What the task requires –
Reproduce every line of the records below as a numbered list, omitting any blank lines.

++++ Data to use ++++

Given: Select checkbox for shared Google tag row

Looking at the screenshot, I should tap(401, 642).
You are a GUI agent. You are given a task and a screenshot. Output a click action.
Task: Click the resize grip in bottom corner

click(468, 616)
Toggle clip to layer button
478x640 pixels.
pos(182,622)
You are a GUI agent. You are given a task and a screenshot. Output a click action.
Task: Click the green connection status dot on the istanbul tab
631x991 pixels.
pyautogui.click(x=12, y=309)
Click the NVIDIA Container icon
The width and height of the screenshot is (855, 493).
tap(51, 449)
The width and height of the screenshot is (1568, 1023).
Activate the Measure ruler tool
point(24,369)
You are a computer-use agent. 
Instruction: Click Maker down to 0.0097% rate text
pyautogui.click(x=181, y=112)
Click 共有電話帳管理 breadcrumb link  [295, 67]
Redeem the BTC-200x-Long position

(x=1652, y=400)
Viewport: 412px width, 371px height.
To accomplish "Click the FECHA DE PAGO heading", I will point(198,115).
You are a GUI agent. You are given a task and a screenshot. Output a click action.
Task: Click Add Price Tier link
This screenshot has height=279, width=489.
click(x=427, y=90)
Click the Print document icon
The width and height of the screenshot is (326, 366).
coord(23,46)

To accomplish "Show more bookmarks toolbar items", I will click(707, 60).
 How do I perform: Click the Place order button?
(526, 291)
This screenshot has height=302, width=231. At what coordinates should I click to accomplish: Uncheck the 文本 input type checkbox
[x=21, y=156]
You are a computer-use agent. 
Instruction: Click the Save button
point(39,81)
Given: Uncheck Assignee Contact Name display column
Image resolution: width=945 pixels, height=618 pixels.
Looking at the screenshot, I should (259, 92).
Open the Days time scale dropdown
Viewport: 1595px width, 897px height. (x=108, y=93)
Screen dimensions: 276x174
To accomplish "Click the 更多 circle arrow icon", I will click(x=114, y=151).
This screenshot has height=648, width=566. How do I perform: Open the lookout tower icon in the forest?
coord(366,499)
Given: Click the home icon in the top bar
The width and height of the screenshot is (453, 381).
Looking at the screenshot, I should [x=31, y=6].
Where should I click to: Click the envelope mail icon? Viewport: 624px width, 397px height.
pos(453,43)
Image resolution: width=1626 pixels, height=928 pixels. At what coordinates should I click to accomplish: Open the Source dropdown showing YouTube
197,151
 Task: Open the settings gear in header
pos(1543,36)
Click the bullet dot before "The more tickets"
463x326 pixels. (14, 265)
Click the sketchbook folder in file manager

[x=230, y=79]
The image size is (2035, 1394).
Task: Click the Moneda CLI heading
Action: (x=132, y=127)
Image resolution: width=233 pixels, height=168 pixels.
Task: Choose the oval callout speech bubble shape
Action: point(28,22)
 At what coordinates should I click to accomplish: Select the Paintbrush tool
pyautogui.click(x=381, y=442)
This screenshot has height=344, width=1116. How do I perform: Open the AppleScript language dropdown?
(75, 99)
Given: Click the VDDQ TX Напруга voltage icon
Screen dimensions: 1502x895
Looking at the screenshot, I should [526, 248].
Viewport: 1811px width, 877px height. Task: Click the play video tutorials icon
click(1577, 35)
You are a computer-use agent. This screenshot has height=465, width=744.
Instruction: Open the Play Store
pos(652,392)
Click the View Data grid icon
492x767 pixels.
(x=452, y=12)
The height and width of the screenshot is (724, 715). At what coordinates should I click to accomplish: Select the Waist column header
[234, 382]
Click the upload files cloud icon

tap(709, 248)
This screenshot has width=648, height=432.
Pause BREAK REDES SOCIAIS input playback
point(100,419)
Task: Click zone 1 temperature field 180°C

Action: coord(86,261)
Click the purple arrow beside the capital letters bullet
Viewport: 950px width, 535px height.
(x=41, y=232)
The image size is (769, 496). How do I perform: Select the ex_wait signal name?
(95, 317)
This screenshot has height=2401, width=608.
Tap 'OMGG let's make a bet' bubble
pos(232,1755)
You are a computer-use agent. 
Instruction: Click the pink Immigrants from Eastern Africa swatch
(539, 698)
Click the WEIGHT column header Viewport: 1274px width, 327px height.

++++

Solved problem –
1. Given: Select checkbox for shared Google tag row
2. Looking at the screenshot, I should tap(401, 642).
3. You are a GUI agent. You are given a task and a screenshot. Output a click action.
4. Task: Click the resize grip in bottom corner
5. click(468, 616)
6. Toggle clip to layer button
7. 478x640 pixels.
8. pos(182,622)
9. You are a GUI agent. You are given a task and a screenshot. Output a click action.
10. Task: Click the green connection status dot on the istanbul tab
11. 631x991 pixels.
12. pyautogui.click(x=12, y=309)
13. Click the NVIDIA Container icon
14. The width and height of the screenshot is (855, 493).
15. tap(51, 449)
16. The width and height of the screenshot is (1568, 1023).
17. Activate the Measure ruler tool
18. point(24,369)
19. You are a computer-use agent. 
20. Instruction: Click Maker down to 0.0097% rate text
21. pyautogui.click(x=181, y=112)
22. Click 共有電話帳管理 breadcrumb link  [295, 67]
23. Redeem the BTC-200x-Long position
24. (x=1652, y=400)
25. Viewport: 412px width, 371px height.
26. To accomplish "Click the FECHA DE PAGO heading", I will point(198,115).
27. You are a GUI agent. You are given a task and a screenshot. Output a click action.
28. Task: Click Add Price Tier link
29. This screenshot has height=279, width=489.
30. click(x=427, y=90)
31. Click the Print document icon
32. The width and height of the screenshot is (326, 366).
33. coord(23,46)
34. To accomplish "Show more bookmarks toolbar items", I will click(707, 60).
35.  How do I perform: Click the Place order button?
36. (526, 291)
37. This screenshot has height=302, width=231. At what coordinates should I click to accomplish: Uncheck the 文本 input type checkbox
38. [x=21, y=156]
39. You are a computer-use agent. 
40. Instruction: Click the Save button
41. point(39,81)
42. Given: Uncheck Assignee Contact Name display column
43. Image resolution: width=945 pixels, height=618 pixels.
44. Looking at the screenshot, I should (259, 92).
45. Open the Days time scale dropdown
46. Viewport: 1595px width, 897px height. (x=108, y=93)
47. Screen dimensions: 276x174
48. To accomplish "Click the 更多 circle arrow icon", I will click(x=114, y=151).
49. This screenshot has height=648, width=566. How do I perform: Open the lookout tower icon in the forest?
50. coord(366,499)
51. Given: Click the home icon in the top bar
52. The width and height of the screenshot is (453, 381).
53. Looking at the screenshot, I should [x=31, y=6].
54. Where should I click to: Click the envelope mail icon? Viewport: 624px width, 397px height.
55. pos(453,43)
56. Image resolution: width=1626 pixels, height=928 pixels. At what coordinates should I click to accomplish: Open the Source dropdown showing YouTube
57. 197,151
58.  Task: Open the settings gear in header
59. pos(1543,36)
60. Click the bullet dot before "The more tickets"
61. 463x326 pixels. (14, 265)
62. Click the sketchbook folder in file manager
63. [x=230, y=79]
64. The image size is (2035, 1394).
65. Task: Click the Moneda CLI heading
66. Action: (x=132, y=127)
67. Image resolution: width=233 pixels, height=168 pixels.
68. Task: Choose the oval callout speech bubble shape
69. Action: point(28,22)
70.  At what coordinates should I click to accomplish: Select the Paintbrush tool
71. pyautogui.click(x=381, y=442)
72. This screenshot has height=344, width=1116. How do I perform: Open the AppleScript language dropdown?
73. (75, 99)
74. Given: Click the VDDQ TX Напруга voltage icon
75. Screen dimensions: 1502x895
76. Looking at the screenshot, I should [526, 248].
77. Viewport: 1811px width, 877px height. Task: Click the play video tutorials icon
78. click(1577, 35)
79. You are a computer-use agent. This screenshot has height=465, width=744.
80. Instruction: Open the Play Store
81. pos(652,392)
82. Click the View Data grid icon
83. 492x767 pixels.
84. (x=452, y=12)
85. The height and width of the screenshot is (724, 715). At what coordinates should I click to accomplish: Select the Waist column header
86. [234, 382]
87. Click the upload files cloud icon
88. tap(709, 248)
89. This screenshot has width=648, height=432.
90. Pause BREAK REDES SOCIAIS input playback
91. point(100,419)
92. Task: Click zone 1 temperature field 180°C
93. Action: coord(86,261)
94. Click the purple arrow beside the capital letters bullet
95. Viewport: 950px width, 535px height.
96. (x=41, y=232)
97. The image size is (769, 496). How do I perform: Select the ex_wait signal name?
98. (95, 317)
99. This screenshot has height=2401, width=608.
100. Tap 'OMGG let's make a bet' bubble
101. pos(232,1755)
102. You are a computer-use agent. 
103. Instruction: Click the pink Immigrants from Eastern Africa swatch
104. (539, 698)
105. Click the WEIGHT column header Viewport: 1274px width, 327px height.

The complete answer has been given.